I still find some of the older ones have never been beaten or even equalled. Teleport was a great watch and an interesting trip, sorting their old wooden boat and going through the NW passage.
and On Kudu, a young lads attempt at sailing round the UK on his corribee has a real storytelling pull to it,

One of the most beautifully filmed chanels I have watched all the way through are the voyages of the fleming motor boat designer on his venture, they really do some amazing trips,
check the videos list for them all.
 

Kelpie

Well-known member
Joined
15 May 2005
Messages
7,767
Location
Afloat
Visit site
Were sv Delos the original YouTubers? On sailing anyway.

Not quite, but they were amongst the first half dozen. It took a while for the weekly video format to develop.
The first videos I became aware of were Dylan Winter's 'Keep Turning Left', then 'On Kudu'. Follow The Boat have been going for yonks, and White Spot Pirates as well. I think these all pre-date La Vagabond who were probably the first to hit a big non-sailing audience.
 

Sybarite

Well-known member
Joined
7 Dec 2002
Messages
27,694
Location
France
Visit site
Not sure I'd refer to Kika as eye candy.

Did you see the episode where she is modelling her own brand of swimwear :rolleyes:......?
@Sybarite thanks for this list - it should be very useful reference for many on here.

Would you like to maybe edit it to include links to the Youtube channels for these folk please?
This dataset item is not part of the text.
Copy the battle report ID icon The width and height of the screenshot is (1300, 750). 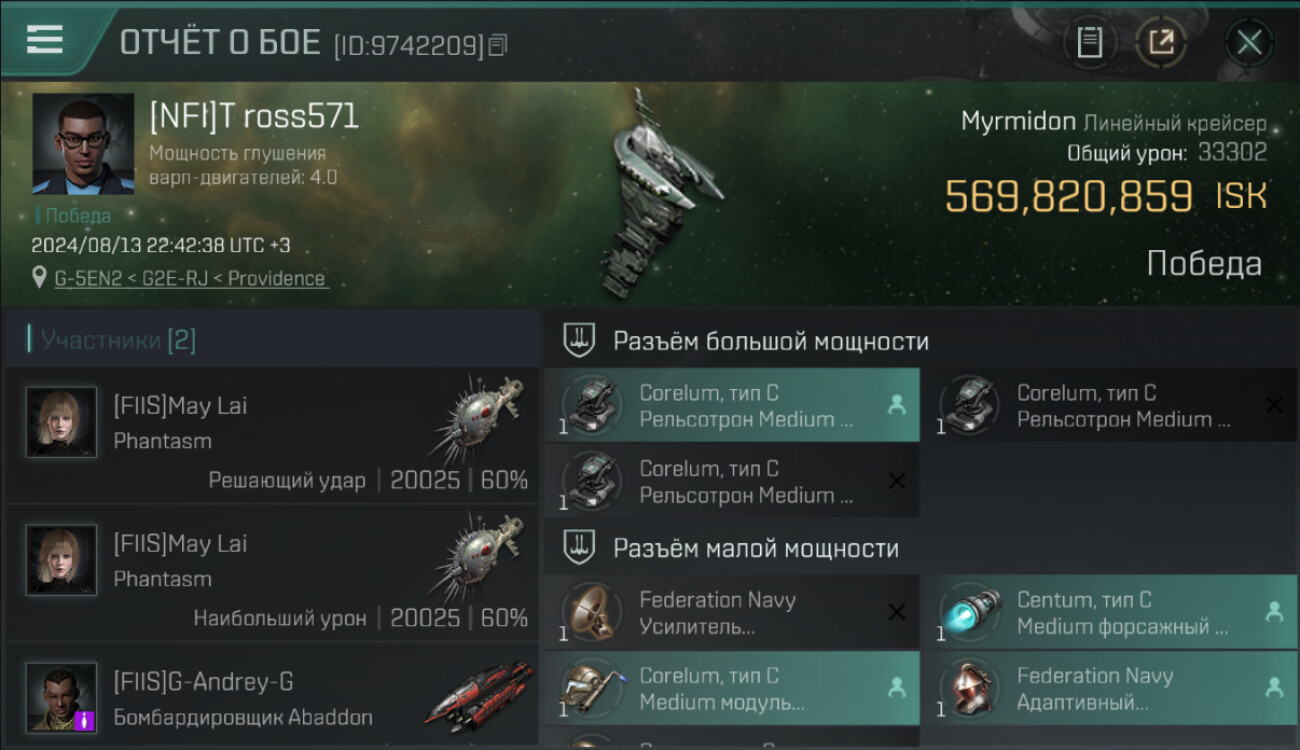(498, 45)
You just need to type in the boatname on the YouTube header to get the various channels.
 

lustyd

Well-known member
Joined
27 Jul 2010
Messages
12,513
Visit site
Did you see the episode where she is modelling her own brand of swimwear :rolleyes:......?
Modelling swimwear in one episode doesn't make someone eyecandy, it just shows they have good business sense to get paid for something they also get for free. Alayna on Vagabonde modelled her own swimwear recently too. She was heavily pregnant and her young son was climbing all over her - still eye candy, or just trying to make a living to support an enviable lifestyle? If it was Doodles I might have agreed, that channel borders on porn, but Uma very rarely do anything like that.